*** Opening of Text excerpt ***
BALTIMORE — We’ve reached the midpoint of summer where parents’ focus shifts to sending children back to school.
With rising cases of the delta variant altering plans almost everyday a group of students are sharing their perspective about how the upcoming school year is shaping up.
After last year It’s gotta be stressful as a student not knowing what type of school year you’re heading to which is why a day at the pool seems appropriate for students
That’s exactly how students enrolled at Boys and Girls Club - On The Go...in conjunction with the door, enjoyed their day.
“You can jump into the pool and swim and be cool off from the hot soon,” shared Izik Martin, a student.
But soon Izik and his classmates will be be back in class returning to the normal routine except this year, like last year is shaping up to be anything but normal.
”It wasn’t that fun because it wasn’t a lot of people there and we couldn’t do a lot of stuff we had to always take the corona thing,” Kaycen Roberts said.
Students tell me they’re hoping they can spend this year with their classmates in a classroom setting instead of being hooked to a computer screen for virtual classes
”It’s not my feeling I wanted to go in like the building. What do you like it about it most? It’s just what I’m used to doing just going to the building learning, doing real activities,” Isaiah Washington explained.
With mask mandates, mixed emotions regarding vaccines and changes to CDC recommendations every day, students say they don’t know what to predict within the next few weeks
Some of the students are 12 and older so they’re eligible for the vaccine but their parents are split on them getting it.
”I got the vaccine I got it like some months ago like after it came out I guess like 3 months later I got it,” Alexander Martin said.
But school districts could have some challenges as other parents are still deciding.
“They’re thinking about doing it but yeah they’re thinking about doing my oldest 2 first and then me and my younger sister,” a student shared.
Students know In less than a month classes begin for Baltimore City Public Schools so they’re just focusing on the fun until they get their head in the books
The students are a members of the Boys and Girls Club through ‘The Door’ a Baltimore-based non profit organization.
Through a partnership with John’s Hopkins Office of Government and Community Affairs, the organization is launching an after school program set to begin in September.
*** Close of Text excerpt ***
*** Opening of Given information ***
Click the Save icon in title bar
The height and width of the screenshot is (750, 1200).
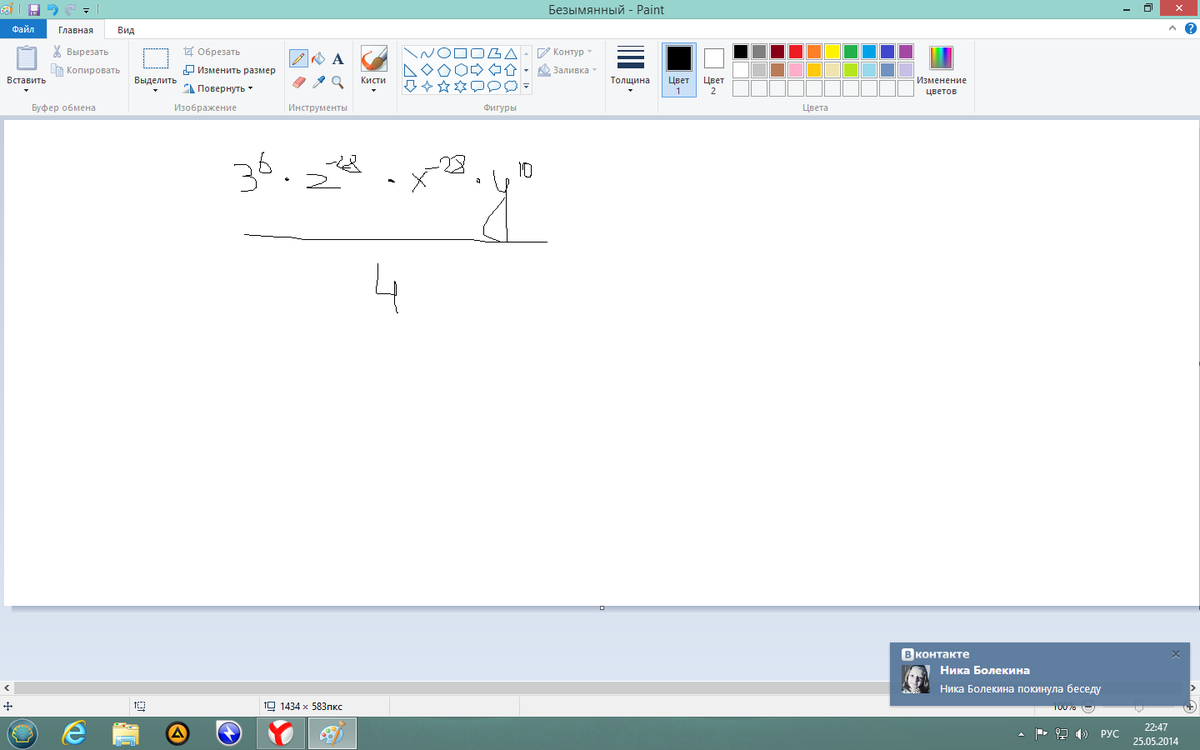34,10
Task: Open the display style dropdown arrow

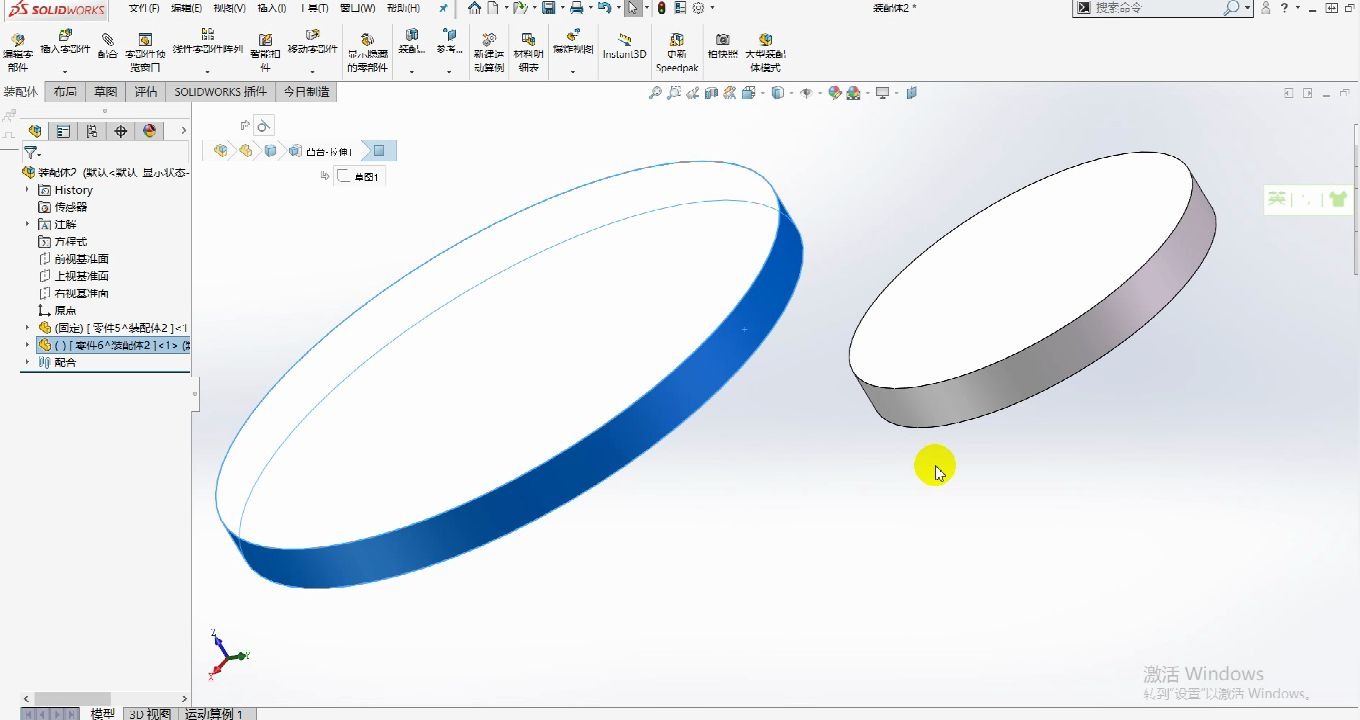Action: 791,92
*** Close of Given information ***
» **What this exercise asks**:
1. In the news story about Baltimore students, when is the after school program set to begin?
2. Condense the paragraph of the news story about Baltimore students that begins "With mask mandates" into one shorter sentence.

» **List of answers**:
1. In September.

2. Because of mask mandates, mixed feelings about vaccines, and daily changes to CDC recommendations, students say they can't predict the next few weeks.